不機嫌からの脱却
家を出て自活していた20代の末娘が、転機があってしばらくの間、我が家で暮らしている。
毎日楽しい時間を一緒に過ごしているけど、一か月に一度、不穏な空気が数日間訪れる。
そう、女性の月の訪れ。
不意に感情的になったり、不機嫌さを顕わにする彼女の様子を後ろ目に、
「私もあんなだったの?」
声を潜めて夫に聞くと、
「そうだったよ」、とあっさり答える。
「本当に苦労をかけたねえ」
そう、心から言った。
今思い出しても、我ながらひどかった。
私は特に、PMS(月経前症候群)の症状である、感情の激しい波、コントロールできない怒りがひどかった。
自分の心も、カラダも、何かに乗っ取られているような気がしたこともあった。
私は、昔の自分に語りかけるように、娘に話す。
もちろん、彼女の体調のいい時に。
「大人になるってね、自分の機嫌を自分で取れる人のことなんだよ。
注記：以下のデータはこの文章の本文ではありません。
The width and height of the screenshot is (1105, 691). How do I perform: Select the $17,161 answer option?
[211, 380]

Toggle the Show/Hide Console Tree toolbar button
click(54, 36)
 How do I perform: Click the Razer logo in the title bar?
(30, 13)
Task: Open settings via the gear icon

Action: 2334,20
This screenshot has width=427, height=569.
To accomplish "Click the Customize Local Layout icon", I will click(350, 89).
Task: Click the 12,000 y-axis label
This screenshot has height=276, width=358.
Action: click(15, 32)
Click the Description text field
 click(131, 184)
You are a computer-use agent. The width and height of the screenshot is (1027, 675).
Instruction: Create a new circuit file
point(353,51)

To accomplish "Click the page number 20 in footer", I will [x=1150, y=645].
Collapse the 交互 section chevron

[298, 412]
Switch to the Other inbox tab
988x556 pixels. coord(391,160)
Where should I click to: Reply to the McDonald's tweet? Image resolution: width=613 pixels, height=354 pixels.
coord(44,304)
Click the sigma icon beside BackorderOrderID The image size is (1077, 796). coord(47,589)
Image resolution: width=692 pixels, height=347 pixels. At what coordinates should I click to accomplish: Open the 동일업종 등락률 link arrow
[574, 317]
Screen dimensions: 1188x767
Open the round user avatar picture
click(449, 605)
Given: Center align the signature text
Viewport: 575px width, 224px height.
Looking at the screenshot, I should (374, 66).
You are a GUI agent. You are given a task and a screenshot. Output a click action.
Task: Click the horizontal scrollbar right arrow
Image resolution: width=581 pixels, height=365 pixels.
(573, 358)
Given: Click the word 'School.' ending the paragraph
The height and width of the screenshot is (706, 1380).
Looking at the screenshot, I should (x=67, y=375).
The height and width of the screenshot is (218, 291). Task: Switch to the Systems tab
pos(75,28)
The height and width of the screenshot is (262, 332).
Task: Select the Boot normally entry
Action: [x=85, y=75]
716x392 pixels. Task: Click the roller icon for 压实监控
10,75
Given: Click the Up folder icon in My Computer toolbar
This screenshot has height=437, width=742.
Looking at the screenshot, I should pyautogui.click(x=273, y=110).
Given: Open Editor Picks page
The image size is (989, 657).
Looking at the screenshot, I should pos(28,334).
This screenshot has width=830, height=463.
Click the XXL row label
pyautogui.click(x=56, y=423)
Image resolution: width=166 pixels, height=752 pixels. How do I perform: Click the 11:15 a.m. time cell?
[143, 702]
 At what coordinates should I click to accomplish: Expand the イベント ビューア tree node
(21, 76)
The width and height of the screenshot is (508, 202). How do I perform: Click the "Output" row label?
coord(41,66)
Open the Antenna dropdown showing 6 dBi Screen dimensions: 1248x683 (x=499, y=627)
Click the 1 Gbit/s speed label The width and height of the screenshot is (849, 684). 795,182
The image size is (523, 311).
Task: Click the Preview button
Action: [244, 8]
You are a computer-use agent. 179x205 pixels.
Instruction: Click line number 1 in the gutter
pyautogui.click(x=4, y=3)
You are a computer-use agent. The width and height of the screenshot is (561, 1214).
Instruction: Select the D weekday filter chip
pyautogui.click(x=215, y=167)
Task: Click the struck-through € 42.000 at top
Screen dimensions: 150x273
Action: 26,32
だから、私は長い間、ずっと子供だったね。あなたたち子供にも迷惑かけたこともたくさんあったよね。」

自分の人生を整え、軽やかに生きていくためには、まず、自分の心の中の部屋を整理しなければならないということを私は学んだ。
はじめ、その部屋は散らかっていて、必要なものも、そうでないものも、あちこちに散乱している。だから、何かを考えようにも、何かを成し遂げようとしても、部屋に散らかっているものに、つまずいたり、転んでしまってうまくいかない。
部屋にある、自分にとって必要のないものを捨てていく。
必要のあるものは、整頓する。
掃き清める。
実際の部屋と心の部屋は、互いを映し出す鏡のようなものだから、どちらから始めても構わない。
目に見える部屋は手を使って、目に見えない心の部屋は、自分の感覚を丁寧にすくい上げながら掃除していく。
でも、心の中の溜まった怒りや、悲しみにはたくさんの手と、時間をかけてあげなければならない。
それが、カウンセリングだったり、ジャーナリングや自己分析、瞑想という、掃除機や雑巾に変わる、心の掃除のツールになる。
心の部屋がすっきりすればするほど、つまずくものがなくなって、自分を苦しめるトリガーが減っていくことで、感情は安定する。
私も、自分の心の部屋にあった大きな荷物、トラウマを癒し、インナーチャイルドを癒していくことで、あの、大きな感情の波を経験することは次第に減っていった。生理前に限らず、普段の暮らしの中ででも。
娘は、私の言葉を静かに聞きながら、すでに自分なりの方法で、心の掃除を始めていた。
自分に合ったカウンセラーを何度めかで見つけ、助けになりそうな本を読み、ポッド・キャストを聞き、ジャーナルを書いていた。
不機嫌さが離れないときは、一緒にいる人に話して理解してもらったり、出来る時には、その場から静かに離れて一人でいるようにしている。効果的なサプリメントを見つけたことも、ずいぶん良かったようだ。
生理前はこんなもんだと考えて、ただ嵐の過ぎるのを待っていた、私の若いころと比べると、断然にうまくやっている。

そばで娘を見ていると、散らかっていた心の部屋が、どんどん整頓され、すっきりとしてきたのがよく分かる。
だから、彼女が、自分の内側で、実際何が起こっているのかが理解できているということも。
それは日常の暮らしの中にも現れる。
現実世界の上でも、付き合う人が代わり、仕事が変わり、と次々と新しい扉が開いていった。
今では、彼女の次の『月の訪れ』がいつなのか、言われるまでは気づかないほど。
心の部屋を整える力は、ちゃんと自分の中にあるのだ、と娘の成長を見て改めて思った。
それに取り組む意思さえあれば。